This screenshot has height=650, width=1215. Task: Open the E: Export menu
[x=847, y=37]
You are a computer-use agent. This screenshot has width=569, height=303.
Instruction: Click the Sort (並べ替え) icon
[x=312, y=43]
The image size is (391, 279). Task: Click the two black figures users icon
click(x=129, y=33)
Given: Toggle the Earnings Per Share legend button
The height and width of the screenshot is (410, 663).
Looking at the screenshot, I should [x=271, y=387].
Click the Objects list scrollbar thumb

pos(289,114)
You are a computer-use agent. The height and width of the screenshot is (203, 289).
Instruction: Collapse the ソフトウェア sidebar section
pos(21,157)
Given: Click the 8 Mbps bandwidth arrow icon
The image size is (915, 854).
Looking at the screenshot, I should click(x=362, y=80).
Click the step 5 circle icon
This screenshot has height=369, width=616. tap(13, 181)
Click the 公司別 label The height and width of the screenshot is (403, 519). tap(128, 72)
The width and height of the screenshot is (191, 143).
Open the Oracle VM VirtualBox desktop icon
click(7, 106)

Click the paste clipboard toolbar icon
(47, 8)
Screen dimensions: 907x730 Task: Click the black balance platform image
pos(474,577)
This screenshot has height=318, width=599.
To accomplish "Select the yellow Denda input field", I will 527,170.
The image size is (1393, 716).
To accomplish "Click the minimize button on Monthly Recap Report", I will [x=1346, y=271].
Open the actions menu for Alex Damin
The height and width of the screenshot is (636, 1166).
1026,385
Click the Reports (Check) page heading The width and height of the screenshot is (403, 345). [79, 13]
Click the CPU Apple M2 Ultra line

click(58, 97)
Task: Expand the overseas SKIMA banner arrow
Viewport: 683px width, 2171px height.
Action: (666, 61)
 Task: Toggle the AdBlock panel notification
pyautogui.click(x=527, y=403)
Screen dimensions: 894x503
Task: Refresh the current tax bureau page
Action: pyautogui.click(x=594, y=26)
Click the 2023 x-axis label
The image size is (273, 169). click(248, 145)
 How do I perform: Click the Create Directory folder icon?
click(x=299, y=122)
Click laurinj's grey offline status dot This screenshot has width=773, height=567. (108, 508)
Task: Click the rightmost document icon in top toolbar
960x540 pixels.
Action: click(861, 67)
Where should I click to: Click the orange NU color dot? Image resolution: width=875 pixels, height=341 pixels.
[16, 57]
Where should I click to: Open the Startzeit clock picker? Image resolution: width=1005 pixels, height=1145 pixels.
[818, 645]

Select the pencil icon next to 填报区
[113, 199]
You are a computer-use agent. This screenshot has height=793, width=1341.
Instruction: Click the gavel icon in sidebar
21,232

===============

With no other words, state how many lines above hold the word "agent".

■ **Final answer**
3